In parallelo all’offensiva militare, si aggrava ulteriormente la crisi umanitaria. Secondo l’UNICEF, oltre un milione di bambini a Gaza non riceve più da settimane assistenza sanitaria adeguata, acqua potabile e alimenti salvavita. Le strutture sanitarie sono al collasso, con diversi ospedali resi inagibili dai bombardamenti. Le organizzazioni umanitarie denunciano gravi ostacoli nel raggiungimento della popolazione: le vie di accesso agli aiuti sono bloccate o sottoposte a controlli estremamente rigidi. In risposta a questa emergenza, l’Unione Europea ha annunciato un nuovo pacchetto di aiuti umanitari del valore di 120 milioni di euro, destinato in particolare alla ricostruzione delle infrastrutture di base e all’assistenza medica urgente. L’Italia ha comunicato la ripresa del finanziamento all’UNRWA, con uno stanziamento di 35 milioni di euro vincolato a progetti specifici e soggetto a verifiche per garantire che i fondi non vengano utilizzati da gruppi armati.

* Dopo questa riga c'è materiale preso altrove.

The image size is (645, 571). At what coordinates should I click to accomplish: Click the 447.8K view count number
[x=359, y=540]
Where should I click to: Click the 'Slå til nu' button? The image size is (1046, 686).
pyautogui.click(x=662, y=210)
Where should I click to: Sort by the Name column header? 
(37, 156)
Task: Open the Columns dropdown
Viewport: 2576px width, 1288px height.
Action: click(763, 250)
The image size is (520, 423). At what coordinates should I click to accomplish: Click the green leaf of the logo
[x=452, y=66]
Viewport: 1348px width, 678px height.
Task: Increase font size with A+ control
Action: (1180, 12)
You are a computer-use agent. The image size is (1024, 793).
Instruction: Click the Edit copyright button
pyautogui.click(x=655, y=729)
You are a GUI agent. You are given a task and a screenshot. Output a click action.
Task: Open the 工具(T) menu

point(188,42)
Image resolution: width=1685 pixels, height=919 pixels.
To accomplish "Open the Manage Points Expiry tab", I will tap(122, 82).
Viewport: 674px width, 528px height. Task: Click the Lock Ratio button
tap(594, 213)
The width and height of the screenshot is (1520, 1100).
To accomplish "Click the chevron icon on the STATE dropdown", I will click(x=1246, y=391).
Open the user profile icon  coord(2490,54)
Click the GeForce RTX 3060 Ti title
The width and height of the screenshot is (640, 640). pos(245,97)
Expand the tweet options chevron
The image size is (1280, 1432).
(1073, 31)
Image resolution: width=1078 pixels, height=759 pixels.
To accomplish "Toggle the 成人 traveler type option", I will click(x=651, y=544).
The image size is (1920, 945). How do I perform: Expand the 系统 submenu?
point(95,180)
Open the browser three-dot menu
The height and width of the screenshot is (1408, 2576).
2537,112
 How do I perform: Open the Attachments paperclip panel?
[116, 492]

Intanto, a sud della Striscia, ha preso il via un nuovo sistema di distribuzione degli aiuti umanitari promosso dagli Stati Uniti, basato sulla consegna via terra coordinata con attori terzi. Ma il piano è stato accolto con scetticismo da diverse ONG internazionali, che denunciano l’assenza di garanzie sulla sicurezza e sulla neutralità del meccanismo. La Croce Rossa e Medici Senza Frontiere hanno avvertito che, senza una cessazione dei combattimenti, ogni sforzo umanitario rischia di essere vano.